Record extracts >>
=-=-=

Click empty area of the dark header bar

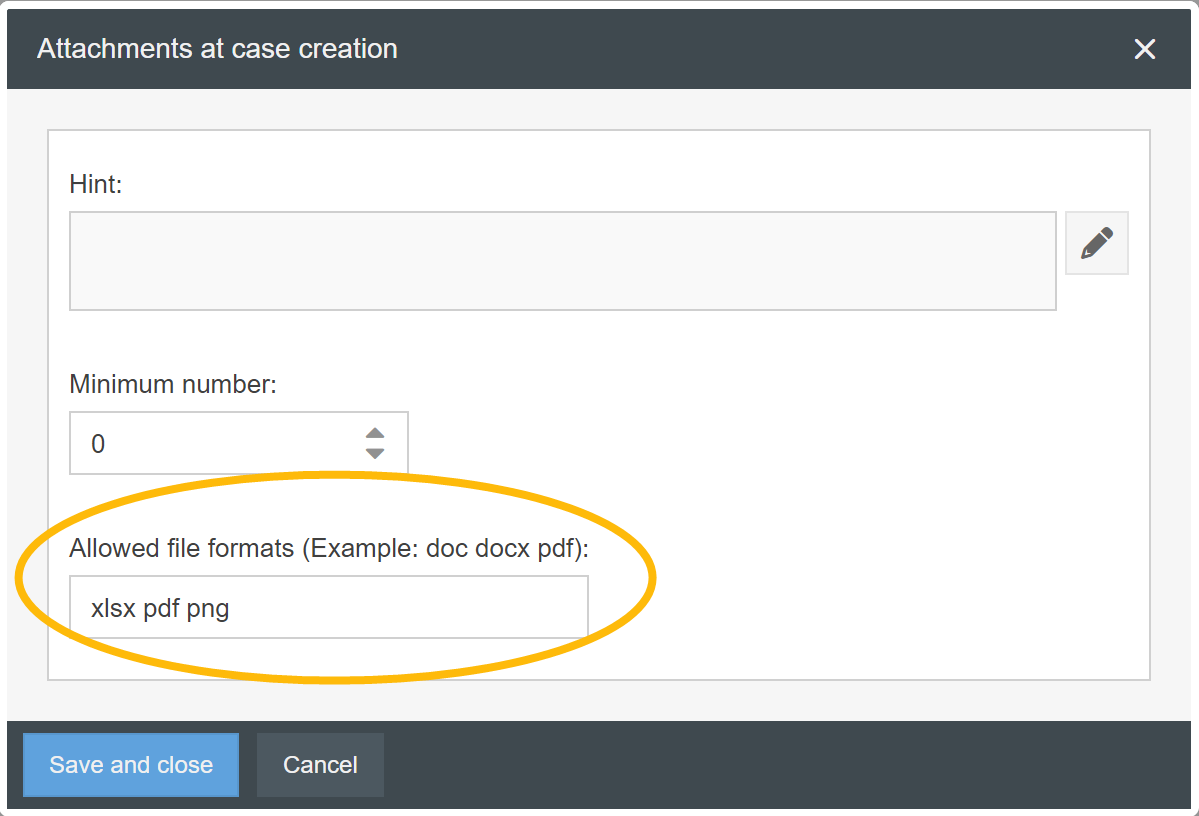[760, 49]
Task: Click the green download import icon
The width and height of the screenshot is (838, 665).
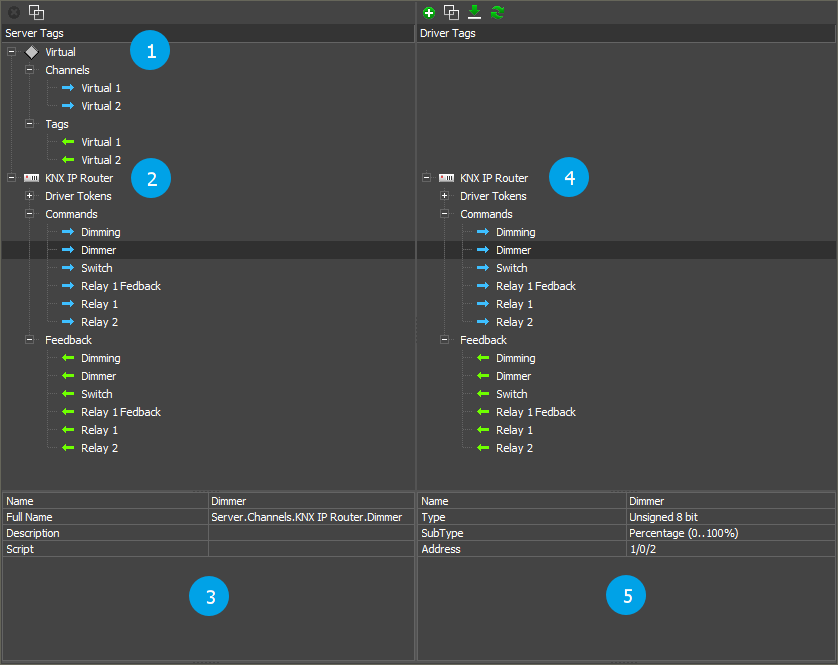Action: (x=475, y=12)
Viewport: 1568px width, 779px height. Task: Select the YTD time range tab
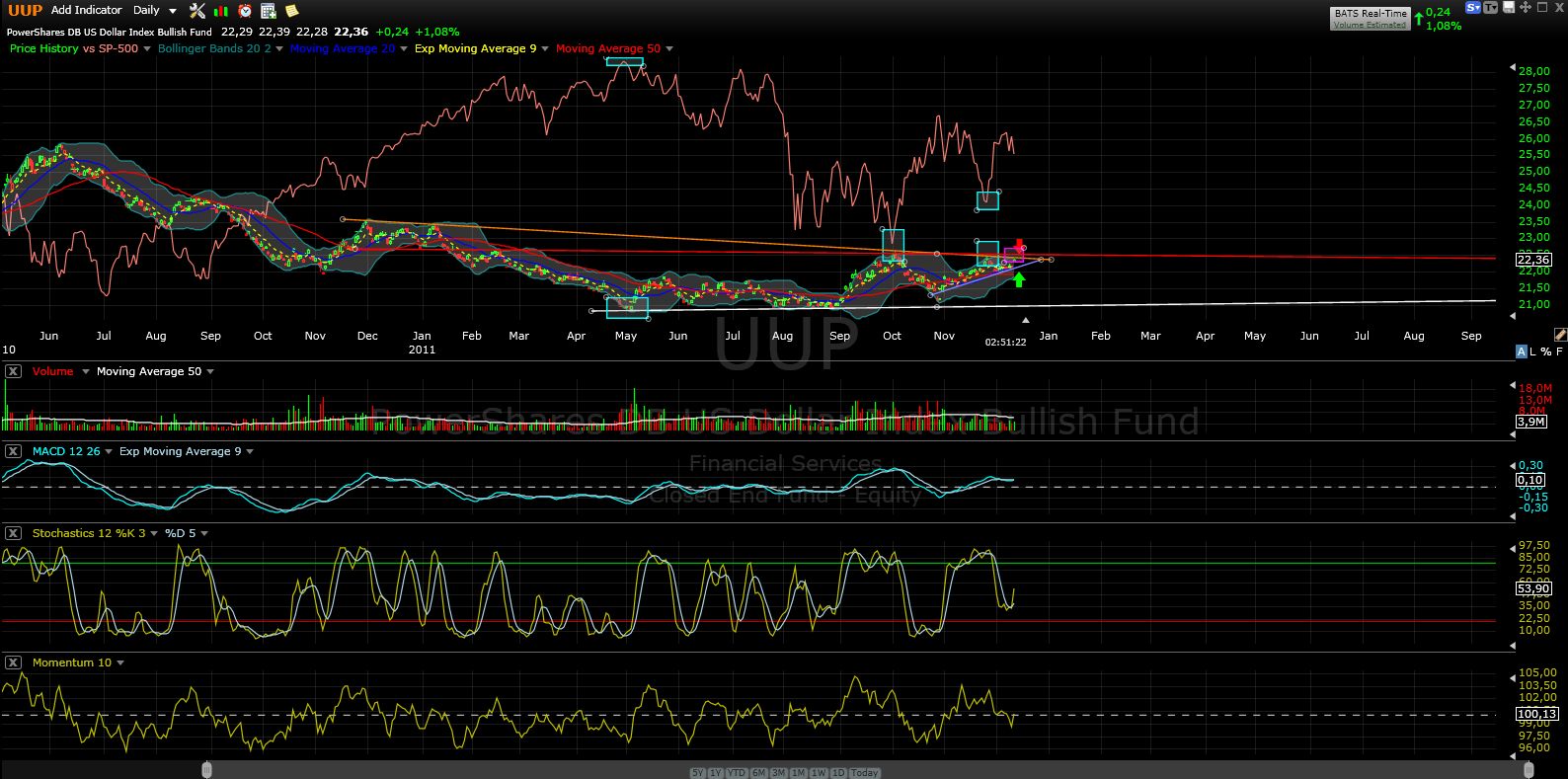tap(737, 772)
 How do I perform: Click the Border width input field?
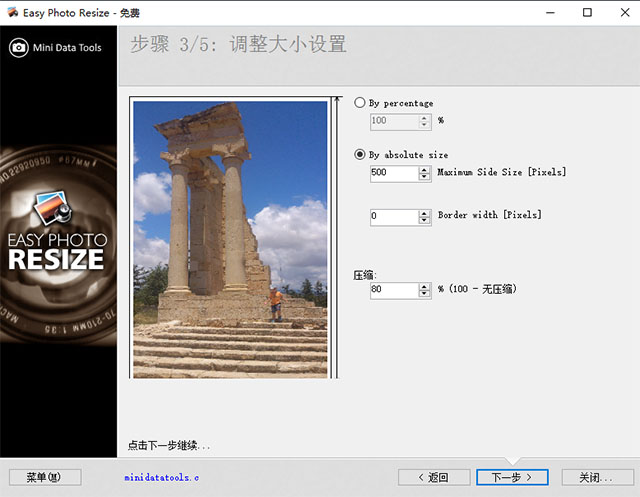393,216

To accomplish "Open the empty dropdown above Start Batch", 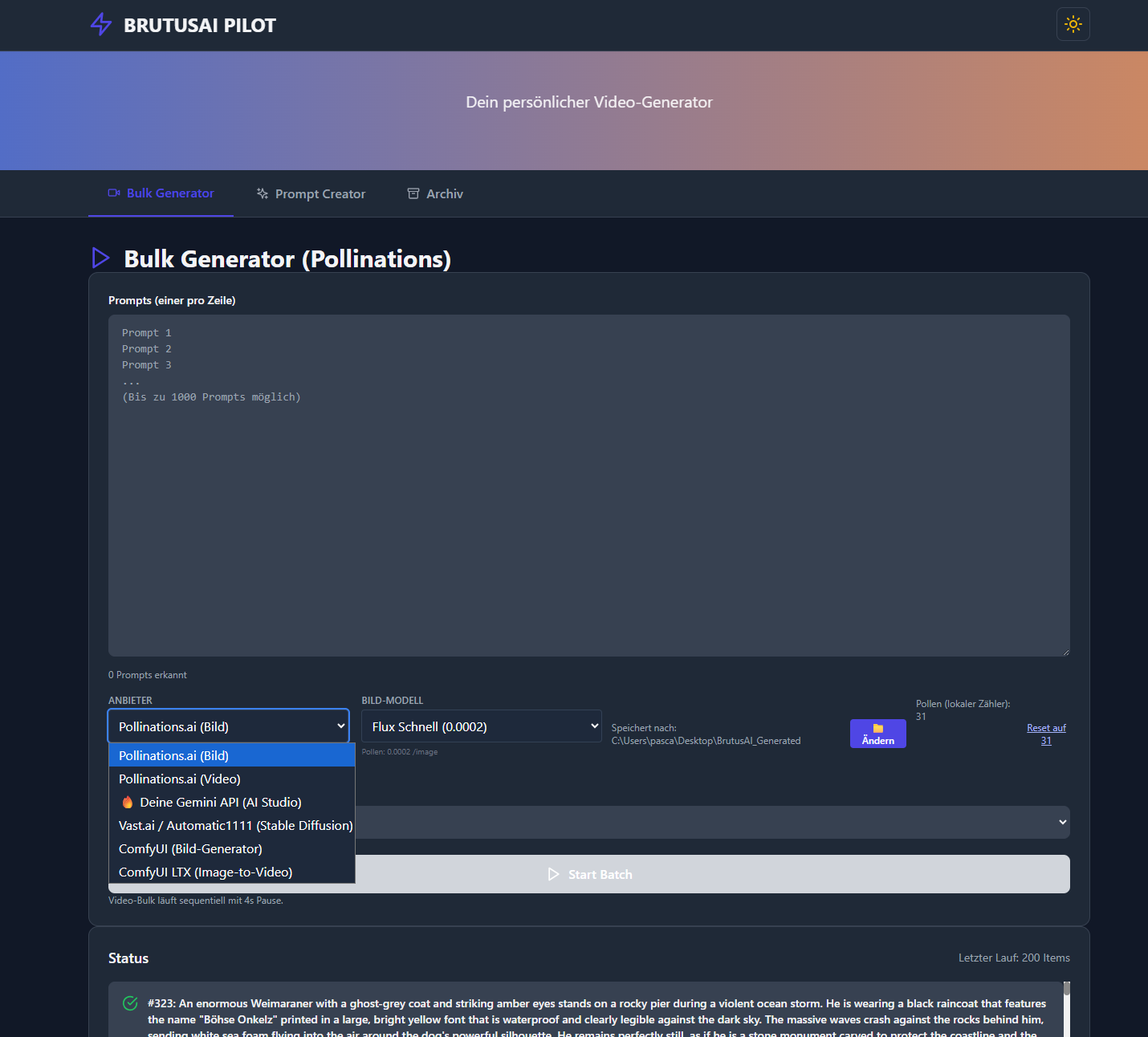I will coord(713,822).
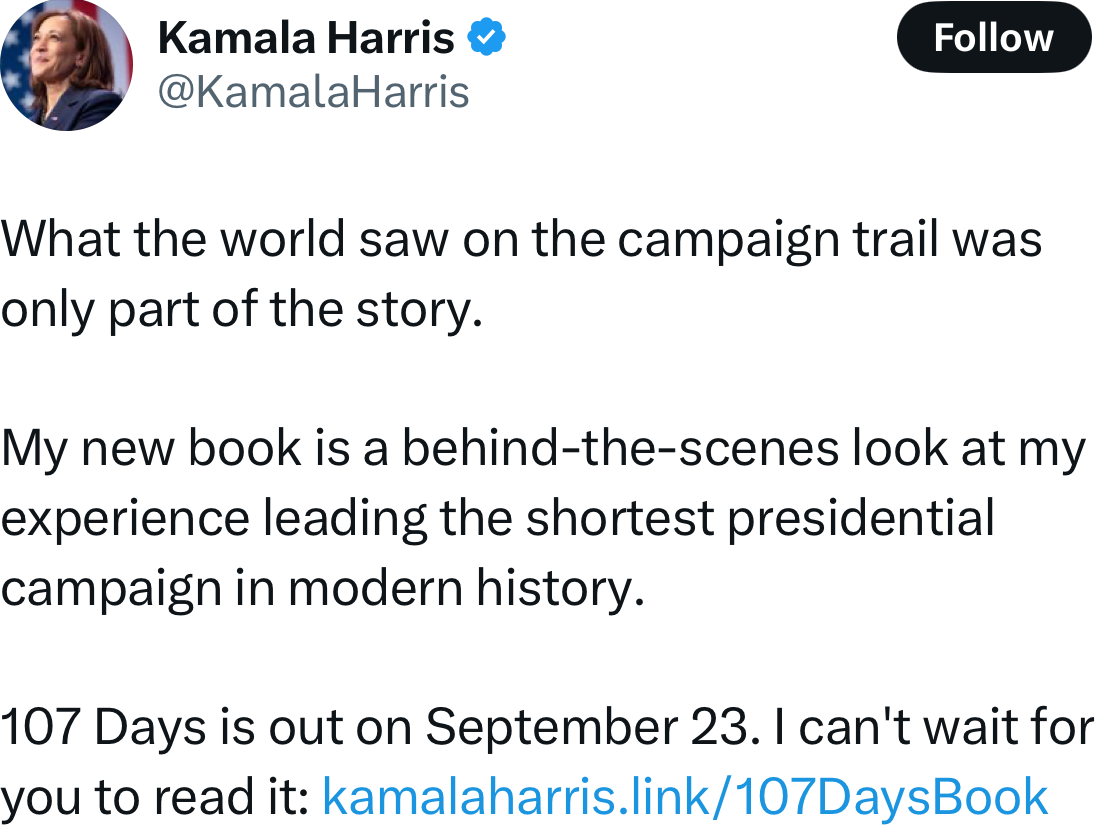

=-=-=

Count the lines in the records above that contain the string "height", matching case exactly. Give only the number.

2